Pour arriver à atteindre les objectifs de recrutement, des sommes sont offertes aux nouvelles recrues, avec des bonus importants versés à ceux qui acceptent des assignations dangereuses — par exemple, 40 000 $ pour les soldats enrôlés pour conduire des camions en Irak. Les deux tiers des nouvelles recrues de l’armée recevront une forme ou une autre de bonus, ce qui constitue, selon un compte rendu de la presse, « la mesure incitative la plus importante pour les recrues ».

L’armée a également grandement augmenté le nombre de ses recruteurs — comme ceux dont les efforts de recrutement des minorités à Flint au Michigan ont été enregistrés sur pellicule dans Fahrenheit 9/11, le film de Moore. Le nombre de recruteurs a bondi de 5500 à 6500, alors que le nombre de recrues demeure le même, une indication de l’effort beaucoup plus grand nécessaire pour pousser les jeunes à s’enrôler.
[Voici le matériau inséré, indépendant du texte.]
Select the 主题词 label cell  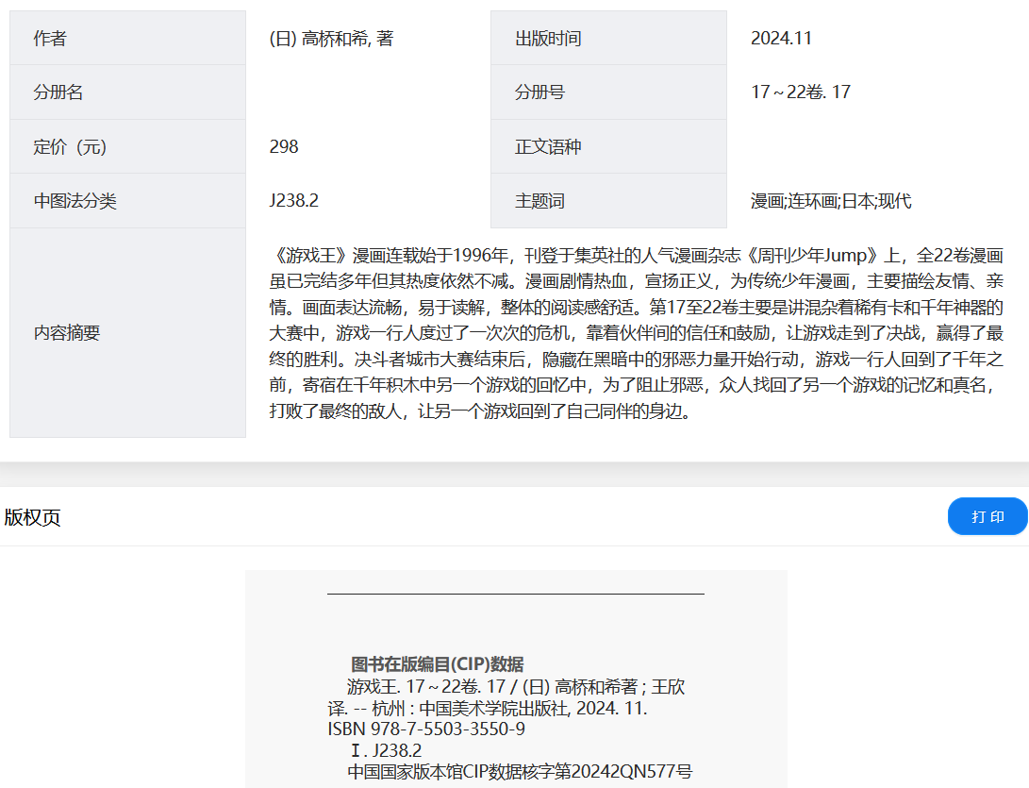click(x=608, y=201)
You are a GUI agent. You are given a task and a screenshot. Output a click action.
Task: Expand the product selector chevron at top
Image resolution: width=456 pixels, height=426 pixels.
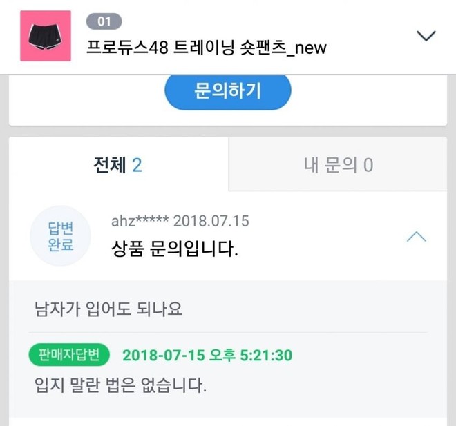coord(428,36)
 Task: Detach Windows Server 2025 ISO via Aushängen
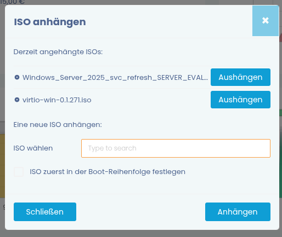[240, 77]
Les tactiques employées par les recruteurs ont été exposées dans un rapport publié en août par le Government Accountability Office [l’organisme américain chargé de surveiller les agissements de l’administration] qui rapporte que le nombre de fautes commises par les recruteurs a augmenté de 50 pour cent en 2005, atteignant 6600 cas, comparativement à 4400 en 2005. Le nombre de cas jugés fondés après enquête a augmenté légèrement plus, passant de 400 à 630, alors que les violations criminelles commises par des recruteurs ont plus que doublées, passant de 33 à 68. Ces violations incluent la coercition, le harcèlement sexuel, la falsification de documents et la non-divulgation d’informations qui autrement disqualifieraient une recrue. Plus de 80 recruteurs ont été réprimandés pour mauvaise conduite sexuelle envers des recrues potentielles.

Dans un effort visant à intensifier la pression sur les recrues dans certaines régions, le Pentagone a donné à contrat le recrutement à des compagnies privées, au lieu de laisser cette tâche au personnel en uniforme. Ces recruteurs civils ne sont guère mieux que des chasseurs de prime. Payés près de 6000 $ par tête, ils sont allés chercher plus de 15 000 nouvelles recrues cette année, ce qui leur a procuré une somme approchant les 100 millions en dollars sanglants.

Depuis le début de l’invasion et de l’occupation en Irak, le Pentagone a plusieurs fois sonné l’alarme sur les difficultés de recrutement et des dangers que l’armée américaine ne soit pas assez grande pour pouvoir atteindre les objectifs ambitieux de la politique étrangère de l’administration Bush.

Il ne fait aucun doute que Kerry est bien au courant de ces préoccupations, qui ont été exprimées particulièrement par ces officiers militaires à la retraite qui ont endossé sa campagne de 2004 ou qui se présentent comme candidat démocrate en 2006. Il est bien possible que le fait qu’il soit très conscient de cette question, ait contribué à son lapsus à Pasadena.

Les démocrates sont incapables de reconnaître ce qui est compris par n’importe quel observateur politique honnête, soit que beaucoup de ceux qui s’enrôlent dans l’armée américaine, pour être transformé en force d’occupation oppressive en Irak et en Afghanistan, sont eux mêmes victimes d’injustice, d’oppression et de pauvreté dans la société américaine.

L’abjecte prostration de ses collègues démocrates devant les hurlements d’outrage feint à propos de « l’insulte » de Kerry aux troupes est un événement politique significatif. Il démontre l’engagement du Parti démocrate, quelque soit les différends mineurs qui existent sur des questions tactiques, au programme de guerre et d’agression de l’administration Bush — un engagement qui va rapidement et clairement se manifester si les démocrates devaient gagner le contrôle de l’une ou des deux chambres du Congrès dans les élections de mi-mandat qui se tiennent la semaine prochaine.

Article original paru le 3 novembre 2006.